Records for processing:

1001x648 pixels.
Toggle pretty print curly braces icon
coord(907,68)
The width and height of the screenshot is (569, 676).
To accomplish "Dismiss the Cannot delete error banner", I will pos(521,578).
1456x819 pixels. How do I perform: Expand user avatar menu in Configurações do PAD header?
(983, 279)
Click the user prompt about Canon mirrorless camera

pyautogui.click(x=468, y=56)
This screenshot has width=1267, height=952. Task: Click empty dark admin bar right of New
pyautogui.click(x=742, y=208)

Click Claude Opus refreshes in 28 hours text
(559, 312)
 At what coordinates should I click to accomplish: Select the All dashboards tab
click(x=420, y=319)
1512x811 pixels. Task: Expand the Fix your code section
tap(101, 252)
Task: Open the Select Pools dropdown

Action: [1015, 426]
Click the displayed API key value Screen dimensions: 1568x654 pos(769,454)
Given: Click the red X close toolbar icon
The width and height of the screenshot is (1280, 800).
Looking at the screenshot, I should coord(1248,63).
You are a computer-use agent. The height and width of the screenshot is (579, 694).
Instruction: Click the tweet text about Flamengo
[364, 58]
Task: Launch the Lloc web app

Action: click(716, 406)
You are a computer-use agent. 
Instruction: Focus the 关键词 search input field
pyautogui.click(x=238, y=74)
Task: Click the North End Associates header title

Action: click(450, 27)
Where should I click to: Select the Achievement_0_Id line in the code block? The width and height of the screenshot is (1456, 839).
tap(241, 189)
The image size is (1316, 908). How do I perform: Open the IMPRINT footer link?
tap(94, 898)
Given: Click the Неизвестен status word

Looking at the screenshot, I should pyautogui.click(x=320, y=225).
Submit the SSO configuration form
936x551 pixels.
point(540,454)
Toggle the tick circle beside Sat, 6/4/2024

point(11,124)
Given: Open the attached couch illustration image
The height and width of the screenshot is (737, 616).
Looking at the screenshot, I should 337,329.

Given instruction:
Update the lines above so that every "Task" becomes "Goal", with nothing else changed.

Answer in full:
1001x648 pixels.
Toggle pretty print curly braces icon
coord(907,68)
The width and height of the screenshot is (569, 676).
To accomplish "Dismiss the Cannot delete error banner", I will pos(521,578).
1456x819 pixels. How do I perform: Expand user avatar menu in Configurações do PAD header?
(983, 279)
Click the user prompt about Canon mirrorless camera

pyautogui.click(x=468, y=56)
This screenshot has width=1267, height=952. Goal: Click empty dark admin bar right of New
pyautogui.click(x=742, y=208)

Click Claude Opus refreshes in 28 hours text
(559, 312)
 At what coordinates should I click to accomplish: Select the All dashboards tab
click(x=420, y=319)
1512x811 pixels. Goal: Expand the Fix your code section
tap(101, 252)
Goal: Open the Select Pools dropdown

Action: [1015, 426]
Click the displayed API key value Screen dimensions: 1568x654 pos(769,454)
Given: Click the red X close toolbar icon
The width and height of the screenshot is (1280, 800).
Looking at the screenshot, I should coord(1248,63).
You are a computer-use agent. The height and width of the screenshot is (579, 694).
Instruction: Click the tweet text about Flamengo
[364, 58]
Goal: Launch the Lloc web app

Action: click(716, 406)
You are a computer-use agent. 
Instruction: Focus the 关键词 search input field
pyautogui.click(x=238, y=74)
Goal: Click the North End Associates header title

Action: click(450, 27)
Where should I click to: Select the Achievement_0_Id line in the code block? The width and height of the screenshot is (1456, 839).
tap(241, 189)
The image size is (1316, 908). How do I perform: Open the IMPRINT footer link?
tap(94, 898)
Given: Click the Неизвестен status word

Looking at the screenshot, I should pyautogui.click(x=320, y=225).
Submit the SSO configuration form
936x551 pixels.
point(540,454)
Toggle the tick circle beside Sat, 6/4/2024

point(11,124)
Given: Open the attached couch illustration image
The height and width of the screenshot is (737, 616).
Looking at the screenshot, I should 337,329.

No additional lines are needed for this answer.